> **Task goal**:
Report how many lines in the listing contain the string "width", with case counting, and give only the number.

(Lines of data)
○ ○ ○

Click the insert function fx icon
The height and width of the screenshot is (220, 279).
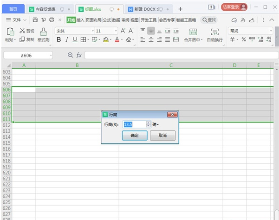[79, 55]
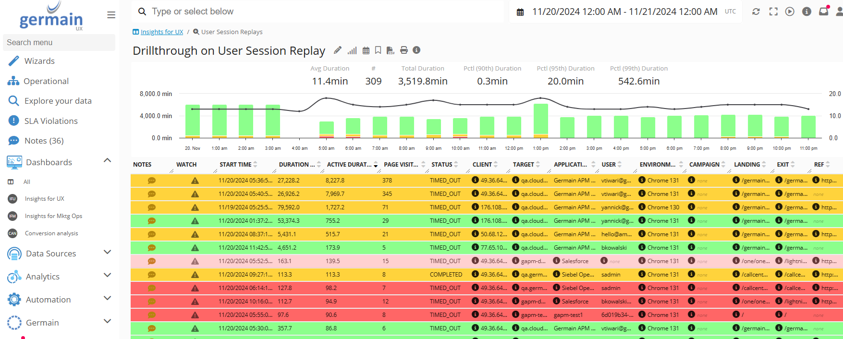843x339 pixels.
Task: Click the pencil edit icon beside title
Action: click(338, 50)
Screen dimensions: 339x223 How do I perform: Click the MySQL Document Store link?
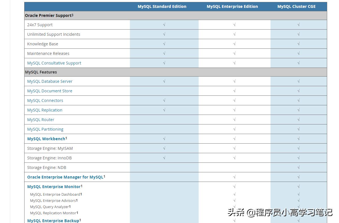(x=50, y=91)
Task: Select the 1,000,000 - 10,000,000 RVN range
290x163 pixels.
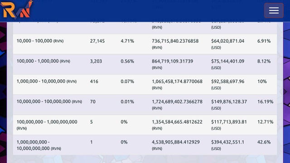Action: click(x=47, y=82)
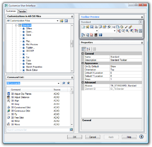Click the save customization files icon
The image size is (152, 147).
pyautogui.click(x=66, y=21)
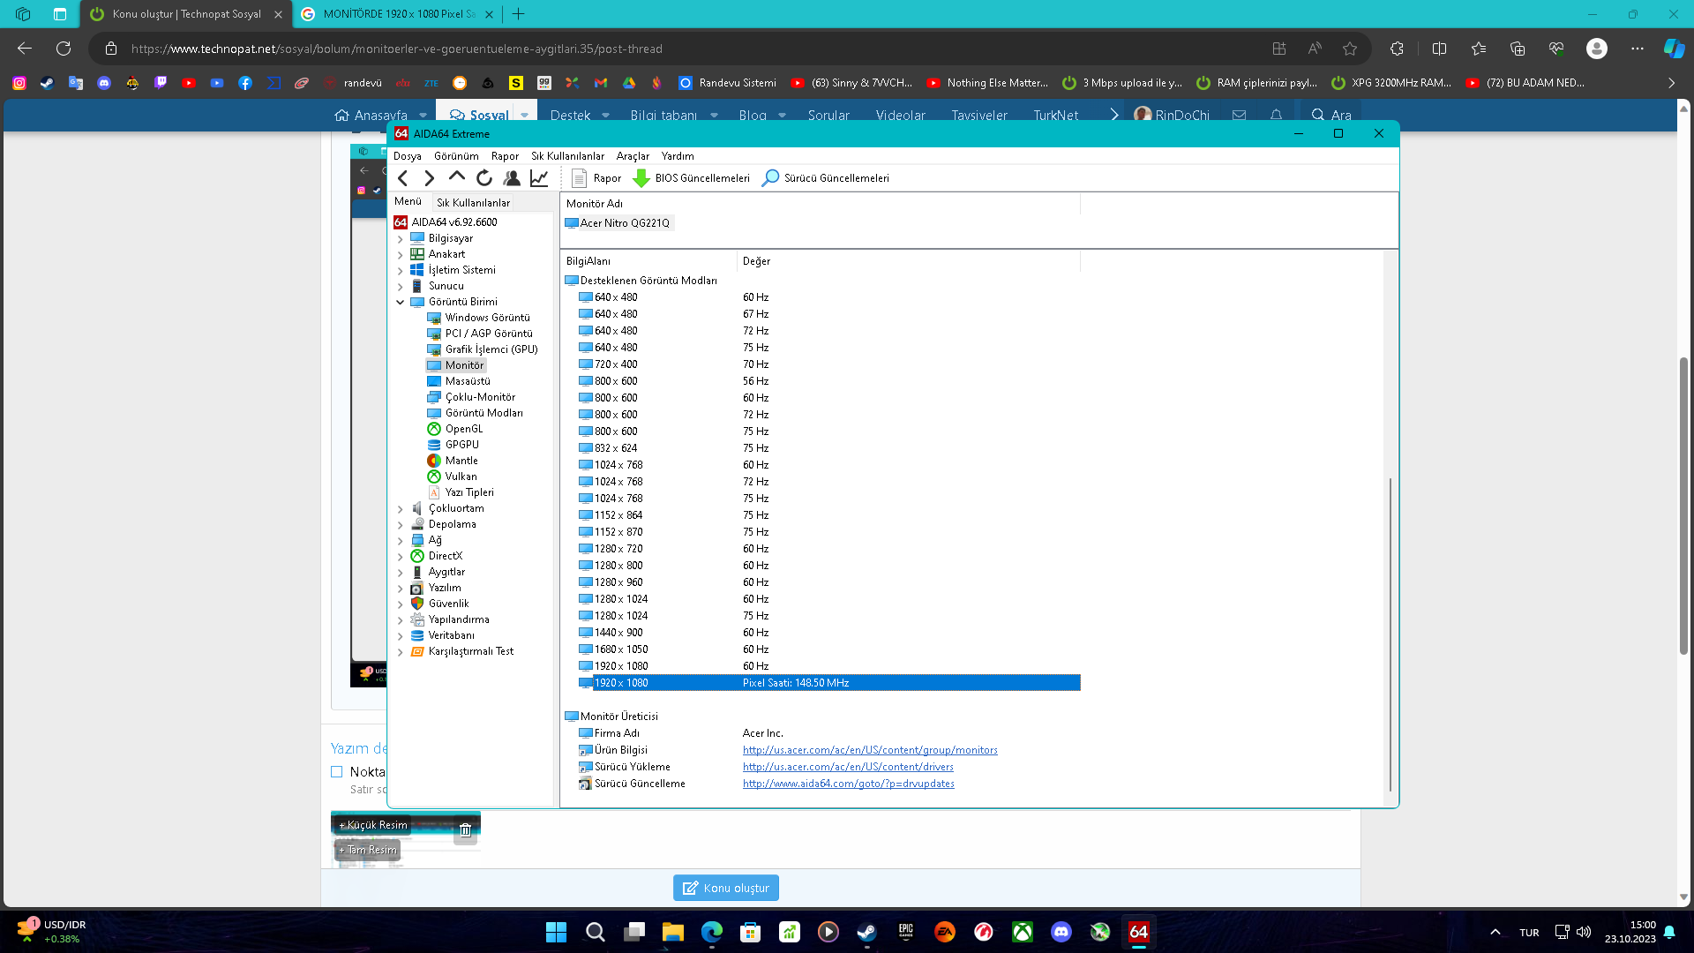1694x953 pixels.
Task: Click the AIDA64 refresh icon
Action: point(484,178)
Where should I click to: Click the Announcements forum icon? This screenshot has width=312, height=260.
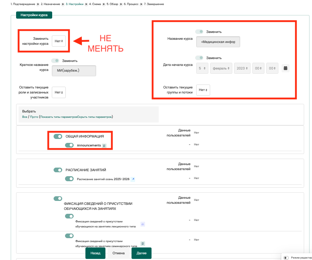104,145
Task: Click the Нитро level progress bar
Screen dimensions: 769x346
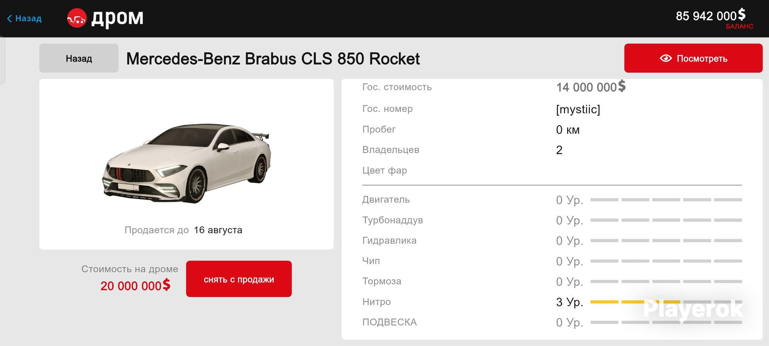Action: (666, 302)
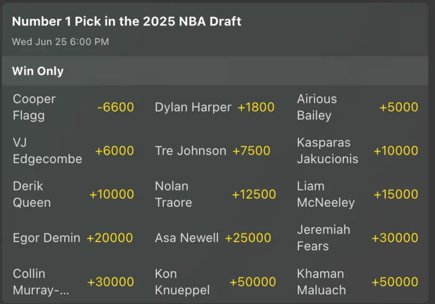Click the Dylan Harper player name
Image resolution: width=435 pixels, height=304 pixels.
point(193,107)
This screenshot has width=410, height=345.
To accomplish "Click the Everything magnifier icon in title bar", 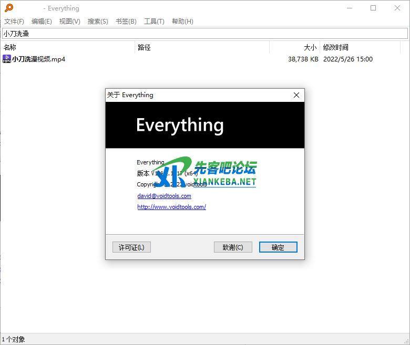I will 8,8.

○ ○ ○

> **Exercise result**:
4